4. The Commission shall have authority to adopt regulations applicable to self-funded MEWAs, whether domiciled inside or outside of the Commonwealth, including regulations addressing the self-funded MEWA’s financial condition, solvency requirements, and insolvency plan and its exclusion, pursuant to § 59.1-592, from the Virginia Life, Accident and Sickness Insurance Guaranty Association established under Chapter 17 (§ 38.2-1700 et seq.).

C. Neither the provisions of this section nor any other provision of this title shall be construed to affect or apply to a multiple employer welfare arrangement (MEWA) composed only of banks together with their plan-sponsoring organization, and their respective employees, provided the multiple employer welfare arrangement (i) is duly licensed as a MEWA by the insurance regulatory agency of a state contiguous to the Commonwealth, (ii) files with the Commission a copy of its certificate of authority or other proper license from the contiguous state, (iii) has no more than 500 Virginia residents who are employees of its member banks enrolled in or receiving accident and sickness benefits as insureds, members, enrollees, or subscribers of the MEWA, and (iv) is subject to solvency examination authority and reserve adequacy requirements determined by sound actuarial principles by such domiciliary contiguous state. For purposes of this subsection:

“Bank” means an institution that has or is eligible for insurance of deposits by the Federal Deposit Insurance Corporation.

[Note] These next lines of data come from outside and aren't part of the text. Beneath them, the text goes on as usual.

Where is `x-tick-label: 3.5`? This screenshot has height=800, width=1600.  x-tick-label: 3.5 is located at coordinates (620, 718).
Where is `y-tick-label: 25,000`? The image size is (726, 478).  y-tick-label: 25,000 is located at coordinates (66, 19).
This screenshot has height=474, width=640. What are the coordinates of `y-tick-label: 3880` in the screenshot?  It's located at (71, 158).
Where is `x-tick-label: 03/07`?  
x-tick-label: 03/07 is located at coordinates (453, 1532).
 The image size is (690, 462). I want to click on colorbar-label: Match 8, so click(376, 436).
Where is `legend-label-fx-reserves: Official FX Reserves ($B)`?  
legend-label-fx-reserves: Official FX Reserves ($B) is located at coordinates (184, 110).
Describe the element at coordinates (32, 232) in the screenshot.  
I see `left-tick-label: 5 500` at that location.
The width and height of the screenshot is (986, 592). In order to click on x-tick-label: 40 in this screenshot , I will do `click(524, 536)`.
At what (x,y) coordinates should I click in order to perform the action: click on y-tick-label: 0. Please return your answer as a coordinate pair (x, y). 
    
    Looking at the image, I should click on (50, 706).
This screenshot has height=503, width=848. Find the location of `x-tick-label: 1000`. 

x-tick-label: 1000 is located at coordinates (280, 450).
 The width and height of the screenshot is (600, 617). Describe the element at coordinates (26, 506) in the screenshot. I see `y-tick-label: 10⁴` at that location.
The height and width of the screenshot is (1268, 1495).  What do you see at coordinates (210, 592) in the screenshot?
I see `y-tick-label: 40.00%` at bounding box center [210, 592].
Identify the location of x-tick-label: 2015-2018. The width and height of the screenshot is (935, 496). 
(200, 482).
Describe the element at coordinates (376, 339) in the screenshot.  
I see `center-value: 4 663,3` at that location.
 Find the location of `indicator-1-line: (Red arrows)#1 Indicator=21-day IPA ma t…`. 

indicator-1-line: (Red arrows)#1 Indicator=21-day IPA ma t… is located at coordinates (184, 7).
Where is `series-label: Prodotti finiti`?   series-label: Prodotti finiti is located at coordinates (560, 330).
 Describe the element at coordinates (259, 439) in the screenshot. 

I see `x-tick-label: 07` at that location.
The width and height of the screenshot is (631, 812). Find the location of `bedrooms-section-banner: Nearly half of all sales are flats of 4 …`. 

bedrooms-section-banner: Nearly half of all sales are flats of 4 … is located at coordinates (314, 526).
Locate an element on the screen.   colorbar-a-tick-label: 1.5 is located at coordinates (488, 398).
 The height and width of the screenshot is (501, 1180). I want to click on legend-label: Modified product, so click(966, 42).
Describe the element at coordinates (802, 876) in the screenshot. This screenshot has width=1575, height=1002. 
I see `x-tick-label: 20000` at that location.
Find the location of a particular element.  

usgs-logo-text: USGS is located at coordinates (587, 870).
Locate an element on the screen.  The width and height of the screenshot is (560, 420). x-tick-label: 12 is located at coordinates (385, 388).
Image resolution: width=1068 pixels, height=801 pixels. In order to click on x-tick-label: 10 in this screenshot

“Plan-sponsoring organization” means an association that (i) sponsors a MEWA composed only of banks; (ii) has been actively in existence for at least five years; (iii) has been formed and maintained in good faith for purposes other than obtaining insurance; (iv) does not condition membership in the association on any health status-related factor relating to an individual, including an employee of an employer or a dependent of an employee; (v) makes health insurance coverage offered through the association available to all members regardless of any health status-related factor relating to such members or individuals eligible for coverage through a member; (vi) does not make health insurance coverage offered through the association available other than in connection with a member of the association; and (vii) meets such additional requirements as may be imposed under the laws of the Commonwealth, and includes any subsidiary of such an association.

1983, c. 417, § 38.1-43.7; 1986, c. 562; 1990, c. 477; 2004, c. 236; 2011, c. 329; 2012, c. 589; 2022, cc. 404, 405.